According to the survey, 63% of respondents identify private credit as the most likely source of a systemic credit event — the highest level on record. Seema Shah, Global Chief Strategist at Principal Asset Management, highlighted the core issue: once macro conditions shift, seemingly independent risks — geopolitical tensions, private credit vulnerabilities, and concerns about AI — could become interconnected and amplify one another.
The private credit market has expanded to nearly $2 trillion in recent years, but remains far less transparent than public markets, with heavy exposure to leveraged buyouts and high-risk borrowers.

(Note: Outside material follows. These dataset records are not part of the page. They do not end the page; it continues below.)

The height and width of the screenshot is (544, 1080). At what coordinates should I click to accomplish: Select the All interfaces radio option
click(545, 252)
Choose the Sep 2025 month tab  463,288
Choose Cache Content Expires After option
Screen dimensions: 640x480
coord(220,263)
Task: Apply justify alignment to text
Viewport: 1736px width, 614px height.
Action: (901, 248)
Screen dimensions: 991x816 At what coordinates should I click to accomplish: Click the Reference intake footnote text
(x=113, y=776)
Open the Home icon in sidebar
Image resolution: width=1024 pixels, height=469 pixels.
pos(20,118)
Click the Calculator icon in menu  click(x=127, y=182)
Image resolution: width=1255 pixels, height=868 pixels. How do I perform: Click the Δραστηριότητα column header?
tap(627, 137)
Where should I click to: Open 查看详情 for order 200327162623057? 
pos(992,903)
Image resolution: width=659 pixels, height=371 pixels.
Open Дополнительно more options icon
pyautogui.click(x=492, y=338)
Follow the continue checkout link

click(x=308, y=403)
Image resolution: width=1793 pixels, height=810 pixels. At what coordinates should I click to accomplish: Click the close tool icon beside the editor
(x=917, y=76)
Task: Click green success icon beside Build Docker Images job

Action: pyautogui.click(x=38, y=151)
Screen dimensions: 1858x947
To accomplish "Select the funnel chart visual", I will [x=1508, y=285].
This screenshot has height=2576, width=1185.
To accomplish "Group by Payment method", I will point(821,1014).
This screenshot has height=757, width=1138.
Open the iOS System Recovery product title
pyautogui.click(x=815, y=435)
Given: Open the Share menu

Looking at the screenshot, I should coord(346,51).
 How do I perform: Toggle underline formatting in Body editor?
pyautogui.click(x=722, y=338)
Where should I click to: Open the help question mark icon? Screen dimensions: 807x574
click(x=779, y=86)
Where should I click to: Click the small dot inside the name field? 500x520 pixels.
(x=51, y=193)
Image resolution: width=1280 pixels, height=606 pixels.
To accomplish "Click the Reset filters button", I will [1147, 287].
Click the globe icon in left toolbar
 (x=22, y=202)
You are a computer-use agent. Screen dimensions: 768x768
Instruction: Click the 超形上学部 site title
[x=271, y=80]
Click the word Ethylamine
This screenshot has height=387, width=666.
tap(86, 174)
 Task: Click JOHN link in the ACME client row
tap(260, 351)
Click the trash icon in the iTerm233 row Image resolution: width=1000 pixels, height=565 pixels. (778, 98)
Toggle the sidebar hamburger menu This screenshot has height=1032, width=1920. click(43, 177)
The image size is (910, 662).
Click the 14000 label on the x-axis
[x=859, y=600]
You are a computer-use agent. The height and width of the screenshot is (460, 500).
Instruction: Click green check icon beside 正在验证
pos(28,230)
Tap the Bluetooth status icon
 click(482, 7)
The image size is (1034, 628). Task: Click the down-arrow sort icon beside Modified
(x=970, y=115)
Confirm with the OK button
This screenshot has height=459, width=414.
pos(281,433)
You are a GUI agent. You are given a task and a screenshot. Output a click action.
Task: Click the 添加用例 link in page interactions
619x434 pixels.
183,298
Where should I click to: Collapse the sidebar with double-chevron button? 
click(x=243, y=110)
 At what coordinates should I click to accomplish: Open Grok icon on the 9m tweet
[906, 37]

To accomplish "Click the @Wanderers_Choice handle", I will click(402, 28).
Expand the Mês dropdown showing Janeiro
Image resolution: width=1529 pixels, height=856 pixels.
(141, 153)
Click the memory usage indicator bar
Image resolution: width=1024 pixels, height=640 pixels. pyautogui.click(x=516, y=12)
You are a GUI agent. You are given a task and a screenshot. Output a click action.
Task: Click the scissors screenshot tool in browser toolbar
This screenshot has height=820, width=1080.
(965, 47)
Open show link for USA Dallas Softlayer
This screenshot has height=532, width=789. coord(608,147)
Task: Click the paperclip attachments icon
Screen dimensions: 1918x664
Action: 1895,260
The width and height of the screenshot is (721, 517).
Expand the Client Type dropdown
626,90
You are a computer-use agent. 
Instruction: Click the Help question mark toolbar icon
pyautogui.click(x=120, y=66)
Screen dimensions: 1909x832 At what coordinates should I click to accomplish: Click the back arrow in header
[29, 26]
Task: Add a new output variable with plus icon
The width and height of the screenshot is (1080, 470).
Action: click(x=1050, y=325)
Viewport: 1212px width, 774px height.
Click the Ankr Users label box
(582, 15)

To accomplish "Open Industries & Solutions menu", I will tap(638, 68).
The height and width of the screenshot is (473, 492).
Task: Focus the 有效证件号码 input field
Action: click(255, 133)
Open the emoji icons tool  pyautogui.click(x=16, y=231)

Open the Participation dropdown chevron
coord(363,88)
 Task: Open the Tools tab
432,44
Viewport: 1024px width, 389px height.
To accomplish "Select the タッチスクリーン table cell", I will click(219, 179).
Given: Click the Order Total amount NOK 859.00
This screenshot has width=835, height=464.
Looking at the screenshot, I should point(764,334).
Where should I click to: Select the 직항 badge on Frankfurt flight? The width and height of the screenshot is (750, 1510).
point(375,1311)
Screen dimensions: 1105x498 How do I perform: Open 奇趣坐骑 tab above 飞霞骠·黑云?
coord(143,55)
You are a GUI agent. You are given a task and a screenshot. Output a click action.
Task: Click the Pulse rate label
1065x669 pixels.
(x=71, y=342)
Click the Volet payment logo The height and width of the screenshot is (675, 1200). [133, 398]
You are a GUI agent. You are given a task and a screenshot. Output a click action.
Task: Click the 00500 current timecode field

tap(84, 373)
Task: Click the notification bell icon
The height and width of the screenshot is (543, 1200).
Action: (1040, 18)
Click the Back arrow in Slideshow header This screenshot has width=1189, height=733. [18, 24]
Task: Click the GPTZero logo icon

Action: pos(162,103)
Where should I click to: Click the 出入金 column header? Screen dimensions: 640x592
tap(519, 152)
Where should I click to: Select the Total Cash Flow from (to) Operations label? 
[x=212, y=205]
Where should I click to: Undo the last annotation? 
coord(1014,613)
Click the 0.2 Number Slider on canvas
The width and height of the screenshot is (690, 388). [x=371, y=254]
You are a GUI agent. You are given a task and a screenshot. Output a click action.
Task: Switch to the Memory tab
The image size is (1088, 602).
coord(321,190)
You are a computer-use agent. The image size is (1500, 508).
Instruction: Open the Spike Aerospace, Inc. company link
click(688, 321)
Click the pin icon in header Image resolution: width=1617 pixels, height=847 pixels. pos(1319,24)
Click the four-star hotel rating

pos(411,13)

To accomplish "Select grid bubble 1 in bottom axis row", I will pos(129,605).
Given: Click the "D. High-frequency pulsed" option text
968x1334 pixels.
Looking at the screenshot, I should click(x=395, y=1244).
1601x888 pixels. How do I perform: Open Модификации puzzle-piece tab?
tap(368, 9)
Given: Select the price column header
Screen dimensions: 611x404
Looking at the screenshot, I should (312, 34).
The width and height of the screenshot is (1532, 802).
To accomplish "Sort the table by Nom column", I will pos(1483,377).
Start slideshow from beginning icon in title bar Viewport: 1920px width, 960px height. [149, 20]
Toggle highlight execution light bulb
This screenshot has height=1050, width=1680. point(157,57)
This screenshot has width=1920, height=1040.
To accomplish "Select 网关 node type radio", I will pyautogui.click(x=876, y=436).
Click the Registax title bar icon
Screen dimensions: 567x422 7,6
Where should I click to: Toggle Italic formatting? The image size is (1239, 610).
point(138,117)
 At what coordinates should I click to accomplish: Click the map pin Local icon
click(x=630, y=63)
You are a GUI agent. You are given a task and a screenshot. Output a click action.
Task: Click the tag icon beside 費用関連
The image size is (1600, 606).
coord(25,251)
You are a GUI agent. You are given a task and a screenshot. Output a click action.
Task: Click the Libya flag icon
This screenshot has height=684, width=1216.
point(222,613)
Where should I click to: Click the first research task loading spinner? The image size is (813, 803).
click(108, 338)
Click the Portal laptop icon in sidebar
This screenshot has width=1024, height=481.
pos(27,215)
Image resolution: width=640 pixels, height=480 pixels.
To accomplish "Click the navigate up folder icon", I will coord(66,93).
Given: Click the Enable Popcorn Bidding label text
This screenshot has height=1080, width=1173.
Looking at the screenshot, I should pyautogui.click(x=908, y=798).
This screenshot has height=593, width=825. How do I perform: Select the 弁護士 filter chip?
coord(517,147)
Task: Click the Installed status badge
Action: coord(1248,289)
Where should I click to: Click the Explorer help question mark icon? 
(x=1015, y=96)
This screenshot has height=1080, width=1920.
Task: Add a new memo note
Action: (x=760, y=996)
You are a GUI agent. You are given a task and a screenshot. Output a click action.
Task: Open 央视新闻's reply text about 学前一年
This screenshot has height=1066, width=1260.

If economic growth slows and default rates rise, this “shadow banking” system could become the first domino to fall.
How Are They Positioning?
The changes in portfolio allocations during March clearly illustrate a shift from a “growth trade” to a “stagflation trade.”
Key Indicator | February Data | March Data | Direction of Change | Signal Interpretation |
Cash Allocation | 3.4% | 4.3% | ↑ Largest monthly increase since the pandemic | Risk-off sentiment is rapidly rising |
Bullish on Economic Growth | Net 39% | Net 7% | ↓ Sharp decline | Growth expectations are weakening |
Bullish on Inflation | Net 9% | Net 45% | ↑ Significant rebound | Inflation concerns are resurfacing |
Rate Cut Expectations | Net 46% | Net 17% | ↓ Significant contraction | Expectations for rate cuts are cooling |
Commodities Allocation | Not disclosed | Net Overweight 34% | ↑ Highest since April 2022 | Rising demand for inflation hedging |
Consumer Discretionary Allocation | Not disclosed | Net Underweight 27% | ↓ Lowest since December 2022 | Concerns over consumer spending |
U.S. equities remain underweight, with a net underallocation of 17%, while exposure to consumer discretionary stocks has fallen to its lowest level since December 2022. The once-crowded trade of going long AI and the “Magnificent Seven” has lost its dominance — only 9% of respondents now consider it the most crowded trade, down sharply from 54% in December.
This shift is significant: as interest rate expectations adjust and geopolitical risks rise, technology growth stocks — which rely heavily on discounted future cash flows — face increasing valuation pressure.
Commodity allocations have risen to a net overweight of 34%, the highest level since April 2022, reflecting a standard hedge against inflation. Regional positioning is also notable: emerging market equities are now at a net overweight of 53%, the highest since early 2021, while Japanese equities have shifted from a slight underweight to a net overweight of 14%.
These markets generally have lower valuations and higher sensitivity to global growth cycles. If Bank of America’s contrarian logic holds — that under-positioned assets may outperform if tensions in Iran ease — fund managers may already be positioning for assets that “fell less and could rebound faster.”
A cash allocation of 4.3% has returned to a neutral range but is still far from levels typically seen in extreme bear markets. This suggests that the market has not yet reached an ideal tactical entry point.
In essence, fund managers are holding cash not because they expect it to generate returns, but because they have not yet decided where to deploy capital next. Key variables — geopolitical developments, inflation trends, and the Federal Reserve’s policy stance — remain highly uncertain.
For retail investors, the takeaway is clear: the dominant narrative of the past two years — “AI plus rate cuts” — is being replaced by a new framework defined by “stagflation plus geopolitics.”